Many of us here at The Blaze will openly admit to being glued to coverage of the tragic situation in Japan, spending most of the past four days scouring the web and scanning the news channels for updated information. Today we learned that we may be facing another 96 days of fear-focused coverage.
Aside from the human tragedies and property devastation caused by the earthquake, news junkies have been absorbed by what CNN's Gary Tuchman called, 'the Traumatic Trifecta, earthquake, tsunami, and now the nuclear problem.' We have been totally consumed by the coverage, worried that any time away might miss seeing the next big event live.
On Sunday we learned that sea water was being pumped into one reactor, a desperate, last-ditch solution that might cool the radioactive fuel, but would also doom the facility. Effectively a billion dollar write-off.
Monday's update brings word of a second explosion at the Fukushima power plant and also news of a possible third reactor where the fuel rods have been exposed and are considered to be at risk of melting down.
If the power plants are sitting on the coastline, right next to an ocean of seawater, why can't these power plants be stabilized?
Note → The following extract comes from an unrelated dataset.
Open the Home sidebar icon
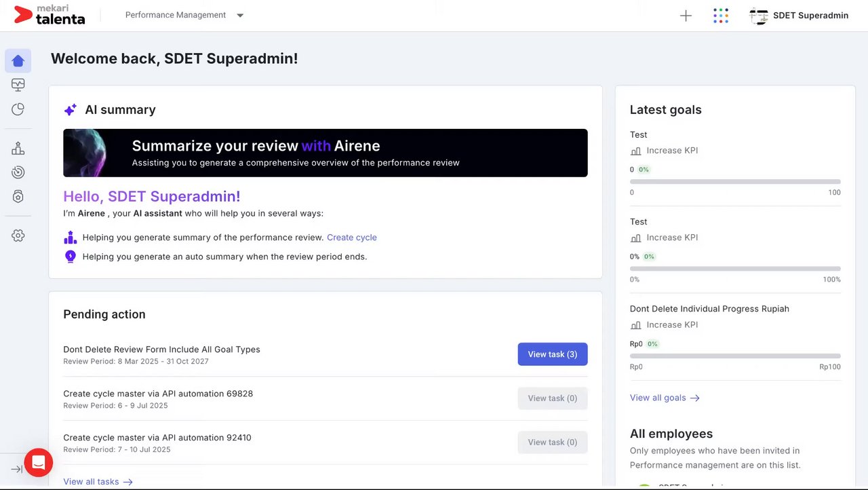Viewport: 868px width, 490px height. (18, 61)
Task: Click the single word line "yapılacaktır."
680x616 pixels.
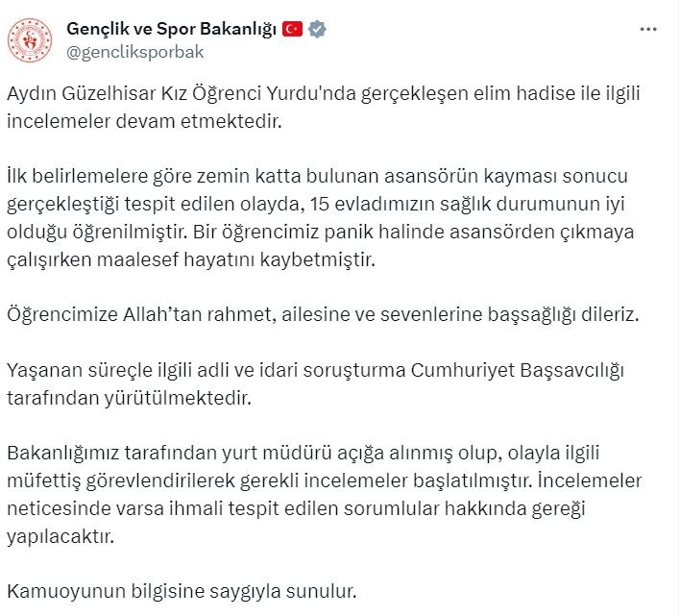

CNN's Chad Myers explained it with great clarity and a healthy dose of emotion:
2:30 into this little rant Chad says something that I had not heard from anyone else on any channel.
It might take 100 days for these power plants to be stabilized.
Early Tuesday morning in Japan, (March 15th - yes, the Ides of March) one of the reactors at the troubled nuclear facility has exploded. The government has issued the most grim warnings to date, telling people who live within 30km (about 19 miles) of the explosion to stay in their homes, to shelter indoors.
Those people may be bunking in for the next 96 days.